Dès cet instant, je me suis senti comme pris dans une souricière, je voulais aussi m'en sortir car j'avais l'impression de te faire du mal, de contrarier tes projets les plus secrets et puis je ne comprenais pas, j'avais côtoyé des dizaines de jeunes femmes aussi ravissantes les unes que les autres et je n'avais témoigné à leur égard qu'une admiration lointaine et distraite, mais toi, ton image ne pouvait pas me quitter.

Et le ciel s'est assombri.
Un jour, pour que je n'arrive pas en retard, tu m'as laissé ta place de parc dans l'emplacement de la cour réservé au personnel. L'événement a fait le tour du service. J'ai dû affronter, dans les couloirs, les regards obliques des infirmières et de tes collègues.

Et pour ta famille, je suis devenu l'ennemi public numéro un.
Ta grande soeur disait de toi :
- La petite est complètement givrée, elle s'intéresse à un gars qui est agnostique, qui n'est pas libre, qui a trente ans de plus qu'elle et pour couronner le tout, c'est un de ses malades et dans quelques mois il finira en fauteuil roulant.

Elle ajoutait :
- Ce n'est pas un homme convenable.
Je suis devenu l'homme à abattre.
On a commencé à avoir des discussions interminables, à ergoter.
On s'est enfermé dans nos prises de positions respectives.
Tu pensais :
- Je ne veux pas devenir l'amie de l'ombre, je ne veux pas passer mes week-ends à attendre un téléphone.
Tu as commencé à devenir agressive, à me maltraiter.

Aussi curieux que cela puisse paraître, je me suis mis à aller mieux sur le plan physique, ma maladie a commencé à régresser.
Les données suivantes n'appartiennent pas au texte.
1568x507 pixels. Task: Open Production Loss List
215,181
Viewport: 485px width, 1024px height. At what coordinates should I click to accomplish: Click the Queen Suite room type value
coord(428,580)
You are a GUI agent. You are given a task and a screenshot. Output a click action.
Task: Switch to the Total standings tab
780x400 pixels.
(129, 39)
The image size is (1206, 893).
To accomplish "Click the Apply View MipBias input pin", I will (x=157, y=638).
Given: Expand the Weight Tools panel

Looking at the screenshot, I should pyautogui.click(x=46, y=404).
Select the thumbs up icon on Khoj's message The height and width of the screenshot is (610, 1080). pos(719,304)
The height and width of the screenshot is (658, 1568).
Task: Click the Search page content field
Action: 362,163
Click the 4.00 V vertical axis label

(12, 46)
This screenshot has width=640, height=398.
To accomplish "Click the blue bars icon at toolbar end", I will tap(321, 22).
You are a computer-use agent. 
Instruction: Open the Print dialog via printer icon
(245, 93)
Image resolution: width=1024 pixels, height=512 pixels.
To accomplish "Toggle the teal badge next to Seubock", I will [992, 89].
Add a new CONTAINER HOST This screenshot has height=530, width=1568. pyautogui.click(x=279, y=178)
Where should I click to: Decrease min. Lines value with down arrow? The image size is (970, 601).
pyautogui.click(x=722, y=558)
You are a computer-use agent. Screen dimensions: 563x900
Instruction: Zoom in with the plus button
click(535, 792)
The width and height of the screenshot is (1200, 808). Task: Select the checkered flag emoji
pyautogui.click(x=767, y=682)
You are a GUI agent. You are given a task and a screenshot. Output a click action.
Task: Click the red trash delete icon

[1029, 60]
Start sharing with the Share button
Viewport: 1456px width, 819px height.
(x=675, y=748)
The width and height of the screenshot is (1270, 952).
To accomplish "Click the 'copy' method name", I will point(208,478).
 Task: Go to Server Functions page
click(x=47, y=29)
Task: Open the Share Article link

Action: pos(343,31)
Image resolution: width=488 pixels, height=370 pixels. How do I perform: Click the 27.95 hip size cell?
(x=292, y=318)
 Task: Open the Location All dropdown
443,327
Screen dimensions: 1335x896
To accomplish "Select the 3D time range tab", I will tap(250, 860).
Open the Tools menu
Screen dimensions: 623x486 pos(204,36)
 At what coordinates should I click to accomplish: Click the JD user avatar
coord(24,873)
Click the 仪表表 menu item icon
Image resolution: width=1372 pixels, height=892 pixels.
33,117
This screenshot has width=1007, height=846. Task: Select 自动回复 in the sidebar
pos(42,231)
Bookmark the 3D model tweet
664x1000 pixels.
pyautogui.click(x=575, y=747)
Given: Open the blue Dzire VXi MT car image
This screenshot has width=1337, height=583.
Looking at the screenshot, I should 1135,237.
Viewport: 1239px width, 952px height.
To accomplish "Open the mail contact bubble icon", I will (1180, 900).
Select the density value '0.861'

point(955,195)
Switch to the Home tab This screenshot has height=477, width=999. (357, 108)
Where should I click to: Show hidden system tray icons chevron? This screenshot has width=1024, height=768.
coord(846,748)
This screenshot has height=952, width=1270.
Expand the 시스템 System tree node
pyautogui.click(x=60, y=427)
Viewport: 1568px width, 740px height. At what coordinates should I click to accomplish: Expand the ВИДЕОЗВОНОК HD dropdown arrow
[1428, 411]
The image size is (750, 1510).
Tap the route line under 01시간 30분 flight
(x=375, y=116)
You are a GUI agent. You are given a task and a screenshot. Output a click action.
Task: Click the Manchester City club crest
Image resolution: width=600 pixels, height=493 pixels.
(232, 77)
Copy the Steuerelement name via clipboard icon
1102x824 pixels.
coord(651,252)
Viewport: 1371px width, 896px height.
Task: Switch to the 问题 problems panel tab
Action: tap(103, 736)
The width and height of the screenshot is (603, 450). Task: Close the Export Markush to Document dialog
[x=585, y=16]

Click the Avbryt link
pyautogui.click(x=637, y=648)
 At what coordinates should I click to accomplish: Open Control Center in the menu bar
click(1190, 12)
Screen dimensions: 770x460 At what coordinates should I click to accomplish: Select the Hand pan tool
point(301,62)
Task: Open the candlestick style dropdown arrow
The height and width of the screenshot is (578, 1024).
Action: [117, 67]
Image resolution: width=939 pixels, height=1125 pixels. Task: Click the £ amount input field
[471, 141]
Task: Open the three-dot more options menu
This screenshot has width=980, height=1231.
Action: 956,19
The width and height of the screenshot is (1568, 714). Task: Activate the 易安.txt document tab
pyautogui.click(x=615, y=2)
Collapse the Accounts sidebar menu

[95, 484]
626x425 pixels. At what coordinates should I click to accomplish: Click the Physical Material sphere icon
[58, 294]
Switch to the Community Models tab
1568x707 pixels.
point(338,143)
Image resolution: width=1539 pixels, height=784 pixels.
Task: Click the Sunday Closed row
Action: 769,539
J'ai essayé d'expliquer que si nous maintenions cette situation, nous nous détruirions, qu'il était plus raisonnable d'espacer, qu'il valait mieux que je reste sur le quai et que je laisse partir le train.
On allait essayer de se quitter... au moins pour un mois, après on verrait.

La dernière séance a été atroce, tu jouais à la grande dame mais tu avais le même regard affolé que celui de ma première petite chienne, quand je l'avais conduite chez le vétérinaire pour la faire euthanasier..

Je suis parti, sans me retourner, sans te faire un signe, car si je l'avais fait je n'aurais pas pu te quitter.
J'ai serré les dents, j'ai fait comme ceux qui arrêtent de fumer, j'ai compté les jours.
En août, je suis parti en vacances pour la Côte Atlantique. Un samedi, je t'ai envoyé une carte postale, j'ai éprouvé un besoin compulsif de te donner de mes nouvelles.
J'avais écrit :
- Je continue à bien aller.
Tu es toujours unique.
J'espère que l'été brille pour toi.

* * *

Je voulais te revoir à mon retour.
Le lendemain, ça a été le crash, j'étais sur la plage, j'ai eu comme un éblouissement, tout est devenu de plus en plus petit, puis de plus en plus grand, puis de plus en plus petit, j'ai senti comme la patte d'un éléphant qui pressait sur ma poitrine, puis je me suis évanoui et je me suis réveillé dans l'hélico du Samu. On me perfusait.
Je venais de faire une crise cardiaque.
Après vingt jours de soins intensifs, je me suis fait rapatrier par avion sur Genève, où j'ai fait deux mois de rééducation.

Je n'ai plus voulu reprendre contact avec toi, je n'ai pas voulu que tu saches ce qui m'était arrivé.
Je me sentais encore moins convenable que jamais.
Je ne voulais pas t'entraîner dans une situation glauque et vaseuse, j'ai voulu t'oublier.

* * *

Les mois ont passé, trois ans ont passé. Je suis complètement guéri.

- Hallucinant, dit Jean-Philippe mon médecin, les disques intervertébraux se sont reconstitués, en ce qui concerne le coeur, il n'y a plus de cicatrice perceptible à l'électro.
On dirait que l'on vous a donné une potion miracle.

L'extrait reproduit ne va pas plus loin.